• **QUÉ HACER**
Prolonga el texto sobre las formas de leer a partir de su última oración.

José Jaramillo


Diferentes son las formas de leer. Algunos lectores de oficio practican la lectura rápida, porque lo suyo es la mayor cobertura posible de los libros que lanzan las editoriales, para analizarlos y comentarlos con intención crítica y objetivos específicos, a veces con más visión comercial que literaria. Otros, que poseen lo que se identifica como “memoria fotográfica”, tienen la dudosa virtud de retener párrafos y capítulos enteros de lo que leen, con solo repasar los textos, que después recitan mecánicamente, como loras, más para descrestar contertulios que con intención de difundir cultura. Y existe un grupo más, que busca desentrañar de sus lecturas ideas, pensamientos, enseñanzas, chispazos de inteligencia y episodios simpáticos, graciosos, si se quiere, que provoquen, los unos interés y sabiduría y en los otros sonrisas, durante el ejercicio solitario de “conversar” con los libros.
Entre líneas, cualquier poema, ensayo, novela, crónica o cuento, que pase por la mirada escrutadora e interesada de un lector, tiene expresiones breves que condensan ideas que trascienden, así el conjunto no sea magistral. “Un libro, por malo que sea, cualquier cosa enseña”, dice la expresión con la que se justifican muchos “ladrillos”. En síntesis, puede decirse que, más que cosas puntuales, anecdóticas, el mérito de los libros radica en las enseñanzas que trasmiten y en el entretenimiento que les dan a los lectores, porque esto último es terapia muy eficiente para la mente y el cuerpo.

• **MATERIAL**
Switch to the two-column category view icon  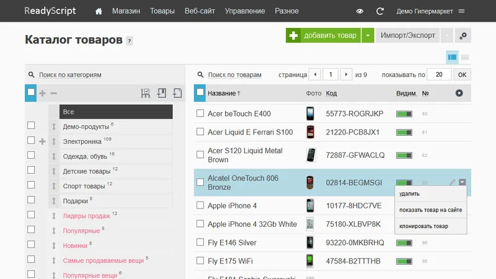452,57

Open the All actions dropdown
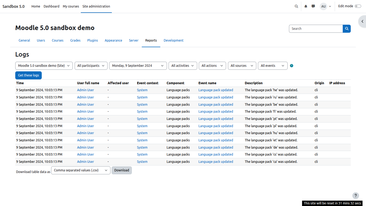(212, 65)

• **RESPUESTA**
Irene Vallejo, en su libro El infinito en un junco (Random House, Colombia, 2021), que ha resultado ser una revelación de impacto multinacional, introduce asuntos personales que trascienden la esencia del tema histórico-literario propuesto, pero matizan la narración y aportan a la exaltación de asuntos sublimes, como el amor. Cuenta Irene que “…Cuando apenas se conocían, mi padre le regaló a mi madre un ejemplar de Trilce, los poemas de juventud de César Vallejo. Tal vez nada de lo que sucedió después hubiera sido posible sin la emoción que esos versos despertaron. (…) No tengo parentesco con el prodigioso César Vallejo, pero lo he injertado en mi árbol genealógico. Igual que mis remotos bisabuelos, el poeta fue necesario para que yo existiera”.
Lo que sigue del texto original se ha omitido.